O le cose non stanno proprio così?
Può darsi che Enrico VIII avesse sottovalutato la presenza dei vichinghi in Irlanda, già mescolati ai celti a partire dall’VIII secolo. Furono loro a fondare Dublino su un putrido stagno (Dubh Linn significa stagno scuro). Lo stagno, in alcuni casi di non abbandono, è diventato un’utile torbiera, un combustibile protetto in alcune aree e dunque una delle piccolissime economie di risparmio che garantisce sopravvivenza soprattutto nei periodi difficili. I vichinghi sono alla base di ogni opera architettonica irlandese di rilievo, cattolica o protestante che sia, e gli invasori Normanni altro non furono che un gruppo di vichinghi francesi. Guerrieri razziatori, come i loro antenati celti o galli. Resistenti. Avevano compreso l’utilità di unirsi ed integrarsi con le popolazioni autoctone e la necessità di darsi da fare velocemente in situazioni di emergenza e di possibili invasioni. I primi celti invece, erano depositari di una raffinata tradizione del soprannaturale pratica e spirituale insieme, amata da poeti e musicisti e tanto rincorsa da Yeats nel tentativo di riviviscenza delle epopee celtiche e del gaelico nell’Ottocento. Si tratta di quella “druidica malia” di cui parla in Ombre sulle acque, alludendo all’antica religione segreta di questi popoli. Purtroppo gli irlandesi posseggono una solarità cosparsa ancora di una salsedine coloniale che li spaventa e li danna come la cocciniglia per alcune piante. Ma il tracrollo vero e proprio dell’Irlanda ad opera degli inglesi, arrivò agli inizi del Seicento, dopo la cosiddetta “fuga dei conti” dall’isola quando, in assenza di una guida, i protestanti Elisabetta I e poi Giacomo I, imposero il loro dominio con la politica della confisca delle terre ai cattolici, quella plantation da cui ha origine la divisione dell’Ulster.
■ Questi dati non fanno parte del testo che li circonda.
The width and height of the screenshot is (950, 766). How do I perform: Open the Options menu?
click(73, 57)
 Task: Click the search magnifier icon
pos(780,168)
Eppure se la cavano meglio di noi nella Repubblica d’Irlanda e alla fine hanno tanta fantasia e meno ansia di auto-mercificazione. Certo, se un pacchetto di sigarette costa 7 euro e cinquanta e la produttività è in crisi, qualcosa non va e qualcosa dovrà cambiare. Ad oggi appaiono, tuttavia, meno a rischio di noi in fatto di colonizzazione. Noi italiani, ammesso che abbia senso una comparazione, oscilliamo tra allarmismo, rassegnazione e sacre speranze nascoste, oltre che fra un trend borsistico e l’altro. Sembriamo così confusi che se non ci viene detto dal telegiornale, non siamo in grado di capire se siamo ricchi, poveri, ai confini del baratro, in presunta povertà o in un ipotetico declino recessivo. E così anche il nostro umore tenderebbe ad oscillare tra un’impennata e un ribasso, come se la fiducia tra gli esseri umani potesse dipendere solo da un’attività economica. Forse la globalizzazione, oltre ad accorciare le distanze, ha reso più piccola la percezione della terra e più simili gli stili di vita e i problemi, primo fra tutti l’inspiegabile impossibilità di accettare una scarsa crescita globale e attivarsi rapidamente per riorganizzare il mondo alla luce di questa guaribile malattia.